While there has been a huge effect on human lives and the nation's psyche, I believe the
impact on our economy will not be as severe, for several reasons.
Before talking about economic impact,
I need to comment first on separating the financial analysis from emotional and political
responses. The events of Tuesday shook me and most other Americans like no other event has
or likely ever will. These events will and should impact our foreign policies, and will
never leave our consciousness for the rest of our lives. Any comparisons I make between
Tuesday's attack and other catastrophes are purely in economic terms.
That being said, in terms of pure
property damage, the United States has experienced natural disasters that caused similar
amounts of physical destruction. Most recently, the earthquakes in Northridge in 1994 and
San Francisco in 1989, as well as Hurricane Andrew in 1992, caused large disruptions, but
had relatively minimal impact on national economic activity. According to news reports,
estimates of economic damage around the World Trade Center range between $5 billion and
$25 billion. By comparison, Hurricane Andrew is estimated to have caused $26.5 billion in
damage. As I said before, as an analyst I must separate the emotional distress of the
attack from the economic impact (which is hard to do, since I know several people who
worked in the World Trade Center). In terms of pure dollars and cents, however, the effect
of yesterday's calamity appears to be in line with the economic effects of natural
disasters the U.S. has experienced.
Much of the impact on businesses that
we see now will be short-lived. Of course, some companies will face severe hardships. But
the economy is made up of thousands of businesses, and the impact felt by a few of them
will not severely impede the economy. The largest effect we are experiencing right now is
the disruption of the transportation system. However, some airlines have already resumed
flying today, and over the next several days air service will slowly return to normal. The
FAA has enacted tremendously heightened security measures, which will result in
inconvenience but will not dissuade business travelers from taking necessary trips. Of
course, it may take time for all people to regain complete comfort in traveling, but
Americans have always been resilient in terms of recovering from the fear of flying that
has followed air disasters.
In addition, the initial financial
data we are seeing suggests that the immediate reaction by many pundits was overstated.

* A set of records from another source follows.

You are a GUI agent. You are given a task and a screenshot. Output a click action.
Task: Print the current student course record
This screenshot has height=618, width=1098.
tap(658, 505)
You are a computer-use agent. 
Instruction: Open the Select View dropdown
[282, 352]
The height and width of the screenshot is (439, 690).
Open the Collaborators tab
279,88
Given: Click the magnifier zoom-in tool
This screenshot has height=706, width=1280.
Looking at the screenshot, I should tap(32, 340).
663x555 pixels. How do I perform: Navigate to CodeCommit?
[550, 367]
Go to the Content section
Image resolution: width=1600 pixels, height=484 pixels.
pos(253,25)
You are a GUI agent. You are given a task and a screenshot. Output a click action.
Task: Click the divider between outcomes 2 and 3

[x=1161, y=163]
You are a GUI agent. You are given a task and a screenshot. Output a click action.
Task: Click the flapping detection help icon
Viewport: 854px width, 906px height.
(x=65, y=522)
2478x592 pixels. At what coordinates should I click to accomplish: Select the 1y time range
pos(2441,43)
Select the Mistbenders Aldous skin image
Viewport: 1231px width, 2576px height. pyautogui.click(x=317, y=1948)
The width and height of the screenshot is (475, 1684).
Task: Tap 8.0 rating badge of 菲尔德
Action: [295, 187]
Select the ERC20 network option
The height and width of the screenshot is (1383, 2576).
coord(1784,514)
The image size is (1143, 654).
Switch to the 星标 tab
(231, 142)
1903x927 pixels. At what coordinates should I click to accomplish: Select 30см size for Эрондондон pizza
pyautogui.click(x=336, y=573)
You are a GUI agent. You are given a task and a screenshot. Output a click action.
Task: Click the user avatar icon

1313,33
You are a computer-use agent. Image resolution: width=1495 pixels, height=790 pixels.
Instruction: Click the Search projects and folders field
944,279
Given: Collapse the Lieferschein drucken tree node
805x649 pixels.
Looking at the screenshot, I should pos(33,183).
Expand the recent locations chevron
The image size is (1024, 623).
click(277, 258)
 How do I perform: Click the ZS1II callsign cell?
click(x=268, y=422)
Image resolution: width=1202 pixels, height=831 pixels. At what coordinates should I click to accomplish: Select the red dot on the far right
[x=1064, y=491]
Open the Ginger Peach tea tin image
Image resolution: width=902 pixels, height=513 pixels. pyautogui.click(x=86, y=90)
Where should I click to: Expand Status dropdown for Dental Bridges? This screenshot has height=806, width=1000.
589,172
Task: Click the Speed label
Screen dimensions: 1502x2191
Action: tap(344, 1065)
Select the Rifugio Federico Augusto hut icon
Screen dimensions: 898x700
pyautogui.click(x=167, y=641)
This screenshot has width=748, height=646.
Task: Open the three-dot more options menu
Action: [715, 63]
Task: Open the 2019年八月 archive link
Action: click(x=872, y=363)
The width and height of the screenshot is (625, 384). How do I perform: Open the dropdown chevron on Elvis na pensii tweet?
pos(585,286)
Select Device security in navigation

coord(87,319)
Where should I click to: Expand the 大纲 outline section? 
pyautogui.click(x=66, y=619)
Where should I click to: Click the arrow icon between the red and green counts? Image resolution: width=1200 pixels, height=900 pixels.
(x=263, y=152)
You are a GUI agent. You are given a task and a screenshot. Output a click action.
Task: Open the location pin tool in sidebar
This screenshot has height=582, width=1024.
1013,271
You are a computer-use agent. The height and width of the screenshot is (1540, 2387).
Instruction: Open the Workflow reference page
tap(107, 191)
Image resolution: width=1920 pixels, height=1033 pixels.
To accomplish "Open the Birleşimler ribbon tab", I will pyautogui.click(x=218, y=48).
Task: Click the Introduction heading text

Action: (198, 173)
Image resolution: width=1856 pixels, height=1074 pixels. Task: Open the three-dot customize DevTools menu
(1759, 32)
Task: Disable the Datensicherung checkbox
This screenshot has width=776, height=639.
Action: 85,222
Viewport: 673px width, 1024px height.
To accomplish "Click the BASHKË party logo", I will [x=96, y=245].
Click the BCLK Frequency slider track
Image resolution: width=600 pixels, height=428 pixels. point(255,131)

Although in the few hours after the attack oil futures prices did rise substantially, they
have returned to their levels before the disaster. The first security markets to be open
after the attack were in Asia, and stocks were down sharply. However, the major European
stock exchanges in London, Paris and Frankfurt have all increased slightly in value in the
two days since the attack, meaning that the current consensus of security analysts is that
the impact on the global economy will not be harsh.
Finally, remember that most of you are
investing for long-term purposes. Although the European markets have been relatively
stable, I would not be surprised if the U.S. markets dropped sharply immediately after
opening. And we will certainly see a great deal of volatility. Yet, even if there are some
declines, they are not likely to be long-lived. The reasons why you should have invested
in stocks in the first place, mainly long-term growth, are still valid today.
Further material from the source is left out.